## WHAT IS EXPECTED
In the records below, find the line containing "[Follow on YouTube] (71, 2462)"; give it again exactly, along with every line that follows, and nothing else.

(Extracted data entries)
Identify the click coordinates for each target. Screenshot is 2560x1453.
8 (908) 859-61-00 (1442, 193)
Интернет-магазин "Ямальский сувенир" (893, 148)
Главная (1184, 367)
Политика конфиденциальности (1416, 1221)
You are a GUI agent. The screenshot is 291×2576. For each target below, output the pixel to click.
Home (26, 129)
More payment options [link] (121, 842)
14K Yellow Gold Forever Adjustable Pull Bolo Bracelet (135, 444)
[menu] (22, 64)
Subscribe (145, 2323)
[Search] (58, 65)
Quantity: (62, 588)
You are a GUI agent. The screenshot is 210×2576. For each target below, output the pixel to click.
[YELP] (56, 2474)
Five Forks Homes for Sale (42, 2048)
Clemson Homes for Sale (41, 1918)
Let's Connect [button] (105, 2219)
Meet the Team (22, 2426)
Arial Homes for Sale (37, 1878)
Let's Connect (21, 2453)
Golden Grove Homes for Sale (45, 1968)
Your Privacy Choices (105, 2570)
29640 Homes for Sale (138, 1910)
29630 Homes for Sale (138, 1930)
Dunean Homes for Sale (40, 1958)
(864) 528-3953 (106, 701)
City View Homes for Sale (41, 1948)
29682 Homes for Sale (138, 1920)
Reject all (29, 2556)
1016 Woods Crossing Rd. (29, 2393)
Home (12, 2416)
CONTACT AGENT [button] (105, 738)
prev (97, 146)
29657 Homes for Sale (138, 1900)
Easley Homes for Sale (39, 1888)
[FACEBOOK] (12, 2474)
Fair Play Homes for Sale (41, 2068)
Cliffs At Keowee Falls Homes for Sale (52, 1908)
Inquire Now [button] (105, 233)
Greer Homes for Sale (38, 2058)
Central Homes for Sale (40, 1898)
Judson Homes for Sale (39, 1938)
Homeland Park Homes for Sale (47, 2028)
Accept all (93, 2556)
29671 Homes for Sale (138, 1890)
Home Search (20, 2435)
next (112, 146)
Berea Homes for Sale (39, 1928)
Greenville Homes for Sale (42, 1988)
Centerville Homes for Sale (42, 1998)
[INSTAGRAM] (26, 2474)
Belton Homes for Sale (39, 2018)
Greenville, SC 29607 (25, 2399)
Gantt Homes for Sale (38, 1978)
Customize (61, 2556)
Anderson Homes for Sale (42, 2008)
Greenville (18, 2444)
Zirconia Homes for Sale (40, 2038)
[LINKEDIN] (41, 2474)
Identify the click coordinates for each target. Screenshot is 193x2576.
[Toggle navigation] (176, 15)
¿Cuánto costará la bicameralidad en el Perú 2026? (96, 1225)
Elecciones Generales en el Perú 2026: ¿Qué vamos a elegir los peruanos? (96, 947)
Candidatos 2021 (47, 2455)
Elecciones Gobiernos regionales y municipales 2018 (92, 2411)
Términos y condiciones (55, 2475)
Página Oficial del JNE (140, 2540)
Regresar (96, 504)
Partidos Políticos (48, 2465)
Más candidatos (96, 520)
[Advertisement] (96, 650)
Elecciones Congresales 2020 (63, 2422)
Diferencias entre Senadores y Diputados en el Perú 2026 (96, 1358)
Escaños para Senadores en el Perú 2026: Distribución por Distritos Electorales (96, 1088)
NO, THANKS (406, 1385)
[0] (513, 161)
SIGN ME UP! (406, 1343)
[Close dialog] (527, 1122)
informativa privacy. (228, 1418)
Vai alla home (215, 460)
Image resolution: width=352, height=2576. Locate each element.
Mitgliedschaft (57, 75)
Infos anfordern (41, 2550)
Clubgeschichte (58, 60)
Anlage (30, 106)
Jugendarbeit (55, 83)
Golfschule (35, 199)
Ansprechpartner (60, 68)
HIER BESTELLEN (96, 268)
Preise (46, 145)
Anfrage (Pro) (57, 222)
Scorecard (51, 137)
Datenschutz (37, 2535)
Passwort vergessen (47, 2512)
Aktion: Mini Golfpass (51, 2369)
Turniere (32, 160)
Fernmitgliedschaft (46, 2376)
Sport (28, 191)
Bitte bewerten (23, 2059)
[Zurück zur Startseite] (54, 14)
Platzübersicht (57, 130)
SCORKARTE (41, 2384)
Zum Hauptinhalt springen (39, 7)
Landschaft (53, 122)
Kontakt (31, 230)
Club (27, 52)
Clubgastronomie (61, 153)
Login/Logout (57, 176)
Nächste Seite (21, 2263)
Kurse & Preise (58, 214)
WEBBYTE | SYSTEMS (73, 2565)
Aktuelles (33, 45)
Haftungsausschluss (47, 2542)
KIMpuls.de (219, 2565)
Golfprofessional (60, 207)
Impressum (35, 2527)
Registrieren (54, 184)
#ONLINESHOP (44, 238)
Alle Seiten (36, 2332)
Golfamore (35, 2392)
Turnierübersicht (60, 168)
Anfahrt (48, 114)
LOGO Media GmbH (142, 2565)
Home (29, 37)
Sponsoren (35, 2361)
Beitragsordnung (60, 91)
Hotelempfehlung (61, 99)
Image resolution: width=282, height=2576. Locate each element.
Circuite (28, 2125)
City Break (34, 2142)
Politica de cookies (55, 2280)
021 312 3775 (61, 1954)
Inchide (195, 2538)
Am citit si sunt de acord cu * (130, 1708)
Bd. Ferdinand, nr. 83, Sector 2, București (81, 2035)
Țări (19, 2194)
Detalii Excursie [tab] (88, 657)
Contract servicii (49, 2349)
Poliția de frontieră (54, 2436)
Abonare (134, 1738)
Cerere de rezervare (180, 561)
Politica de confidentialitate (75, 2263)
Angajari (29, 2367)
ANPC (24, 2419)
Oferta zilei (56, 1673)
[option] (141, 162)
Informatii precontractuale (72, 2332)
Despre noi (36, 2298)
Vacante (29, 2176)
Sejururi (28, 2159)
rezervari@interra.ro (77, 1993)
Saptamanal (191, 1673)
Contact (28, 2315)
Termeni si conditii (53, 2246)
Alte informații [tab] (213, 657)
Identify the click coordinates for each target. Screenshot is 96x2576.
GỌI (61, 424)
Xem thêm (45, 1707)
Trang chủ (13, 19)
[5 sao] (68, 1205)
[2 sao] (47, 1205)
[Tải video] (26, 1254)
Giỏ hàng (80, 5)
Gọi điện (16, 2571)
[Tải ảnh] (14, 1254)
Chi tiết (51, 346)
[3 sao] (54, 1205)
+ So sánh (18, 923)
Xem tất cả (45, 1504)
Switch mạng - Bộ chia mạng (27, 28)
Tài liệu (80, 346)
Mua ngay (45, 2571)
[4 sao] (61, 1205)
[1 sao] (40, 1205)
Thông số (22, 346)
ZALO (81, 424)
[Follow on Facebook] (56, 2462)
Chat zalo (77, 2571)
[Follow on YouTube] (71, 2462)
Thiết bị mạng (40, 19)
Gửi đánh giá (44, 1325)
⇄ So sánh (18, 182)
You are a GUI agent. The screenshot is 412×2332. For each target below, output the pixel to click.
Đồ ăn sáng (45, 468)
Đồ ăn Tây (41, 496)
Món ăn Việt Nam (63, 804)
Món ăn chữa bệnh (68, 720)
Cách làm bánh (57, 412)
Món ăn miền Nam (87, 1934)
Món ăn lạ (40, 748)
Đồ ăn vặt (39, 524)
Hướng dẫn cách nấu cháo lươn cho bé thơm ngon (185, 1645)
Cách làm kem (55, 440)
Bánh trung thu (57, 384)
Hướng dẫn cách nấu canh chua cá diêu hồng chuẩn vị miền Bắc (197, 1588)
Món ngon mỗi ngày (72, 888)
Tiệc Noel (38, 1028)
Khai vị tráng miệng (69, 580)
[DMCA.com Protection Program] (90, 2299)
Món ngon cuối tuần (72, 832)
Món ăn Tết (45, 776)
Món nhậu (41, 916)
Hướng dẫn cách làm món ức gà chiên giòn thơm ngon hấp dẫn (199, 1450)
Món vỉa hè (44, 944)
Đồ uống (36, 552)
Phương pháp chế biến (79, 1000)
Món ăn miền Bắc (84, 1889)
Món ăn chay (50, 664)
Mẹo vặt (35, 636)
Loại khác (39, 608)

## TASK RESPONSE
[Follow on YouTube] (71, 2462)
Thiết bị mạng (40, 19)
Gửi đánh giá (44, 1325)
⇄ So sánh (18, 182)
You are a GUI agent. The screenshot is 412×2332. For each target below, output the pixel to click.
Đồ ăn sáng (45, 468)
Đồ ăn Tây (41, 496)
Món ăn Việt Nam (63, 804)
Món ăn chữa bệnh (68, 720)
Cách làm bánh (57, 412)
Món ăn miền Nam (87, 1934)
Món ăn lạ (40, 748)
Đồ ăn vặt (39, 524)
Hướng dẫn cách nấu cháo lươn cho bé thơm ngon (185, 1645)
Cách làm kem (55, 440)
Bánh trung thu (57, 384)
Hướng dẫn cách nấu canh chua cá diêu hồng chuẩn vị miền Bắc (197, 1588)
Món ngon mỗi ngày (72, 888)
Tiệc Noel (38, 1028)
Khai vị tráng miệng (69, 580)
[DMCA.com Protection Program] (90, 2299)
Món ngon cuối tuần (72, 832)
Món ăn Tết (45, 776)
Món nhậu (41, 916)
Hướng dẫn cách làm món ức gà chiên giòn thơm ngon hấp dẫn (199, 1450)
Món vỉa hè (44, 944)
Đồ uống (36, 552)
Phương pháp chế biến (79, 1000)
Món ăn miền Bắc (84, 1889)
Món ăn chay (50, 664)
Mẹo vặt (35, 636)
Loại khác (39, 608)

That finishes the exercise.